I would like this in processing rules anyway so even if I have to pay for the server call it would just be nice to be able to 'delete/suppress' everything in this server call because of some setting.

 

so I'm with you both ways. I wish we never had to do it but understand that sometimes you need to get rid of bad data. It's just how you can go about doing it in a fast efficent manner.

Avatar

Level 2

10/17/16

Hi warrensander,

 

Thank you very much for your insights and best practices. Using processing rules and data sources seems to be a good way to "correct" bad data, so we'll look into that instead of persuing a one-click-delete-button solution.

 

Creating additional virtual workspaces with enforced segments looks interesting, not sure however how flexible that is in terms of adding new segments if needed.

 

We are of course setting calendar events for bad data, however this is only shown in charts and a lot of people work with Workspace data tables without any visualization.

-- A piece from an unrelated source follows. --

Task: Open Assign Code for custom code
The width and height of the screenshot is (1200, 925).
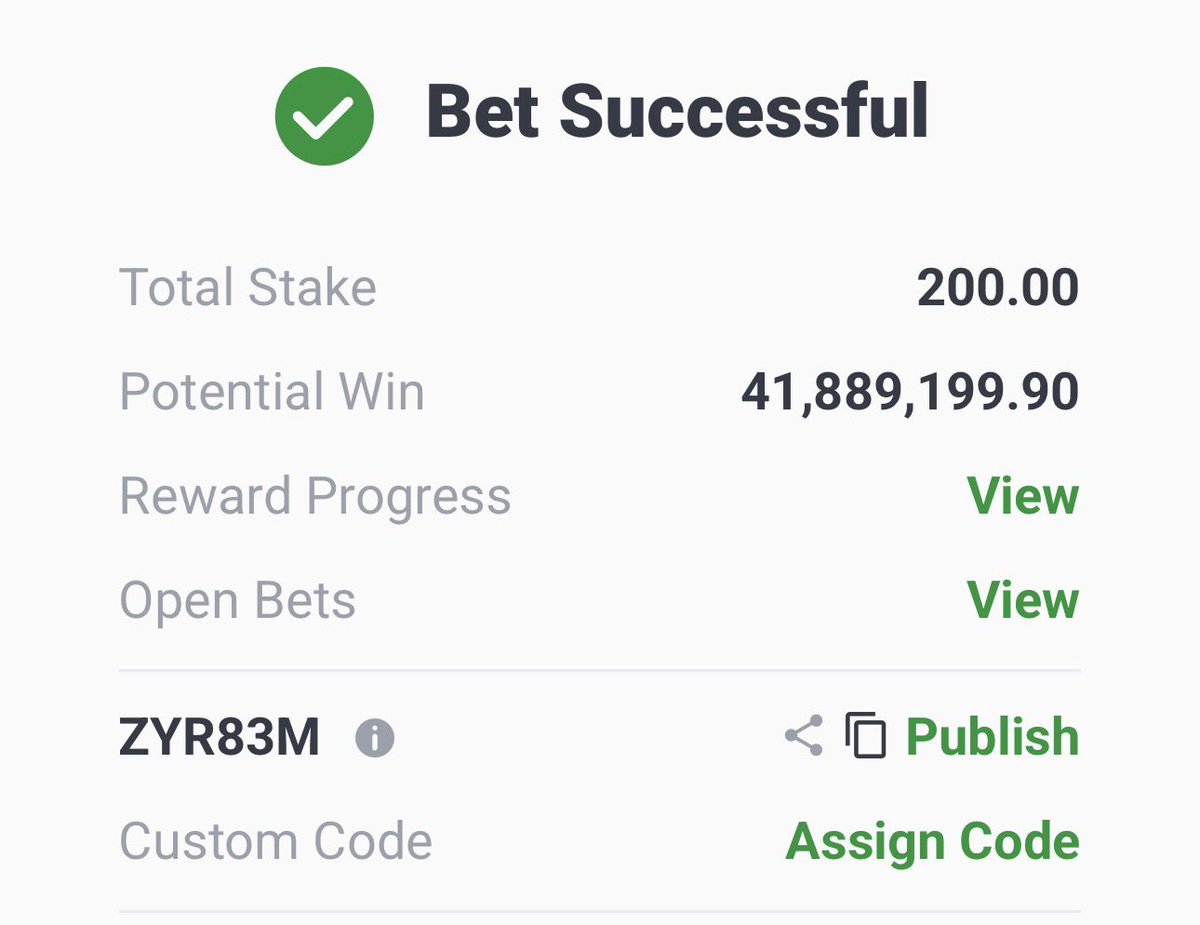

Maybe something for another Adobe suggestion to "fix" this...

 

Thanks again for your valueable insights!

Avatar

Level 1

10/18/16

Hi warrensander,

 

You are writing "To delete the entire server call you would need adobe to impliment a 'delete this server call' type of a process." Is this something you have ever done? Or is this just something hypothetical?

 

Thanks,
Julian

Avatar

Employee Advisor

10/19/16

So one idea would be to leverage a hit-based segment in order to remove a specific set of hits from a report suite, then apply that segment to a VRS. Obviously that's different from completely deleting data from reports, but as mentioned above, that can get hairy.

 

I tried this in a test report suite (I wanted to remove hits from 11am on October 6th) and it seemed to work well! It's obviously not perfect, since it removes the entire hit, any evars/props that were set in that hit will also be removed, but it's another option to throw in here. I added a screenshot of my "exclude" segment if you're interested.

 

Screen Shot 2016-10-19 at 11.16.08 AM.png

Avatar

Level 2

10/19/16

Hi Eric,

 

I am still unexperienced with the VRS, but I can imagine that setting this up, granting access to  the VRS to all relevant users and then convince (force?) everyone to use the new VRS instead of what they are used to can get both very time consuming and error prone.

 

Do you have any experience with that?

Avatar

Level 6

10/19/16

Julian, no have I haven't put in an idea here to allow a processing rule to delete everything. I was sort of hoping that Adobe would by themselves when they finish processing rules so that I can get to s.products etc that they would add a 'delete this server call' option.

 

Then again, if they did it and didn't make me pay for the server call that would be even better. Or route the server call to a different report suite (ie move the bad data calls off to a 'bad data' report suite) to help with the debugging process.

 

I do think a suite of tools to allow shifting server calls  to a different report suite via processing rules, delete the entire server call via a processing rule and delete the entire server call and don't charge me for the call (would be best).

 

I would not have an issue if I could delete the server call and not get charged to flag adobe to contact me about why and how much I am trying to not get charged for and make it a limited function. I had a change happen to my site in July that added 80M server calls/month and if we decide to abort those calls it would have been nice to be able to kill them via a processing rule. We can't do that now so we had to add a function to our code to kill some of these custom links that got added by accident until the app developers can fix and re-load their apps.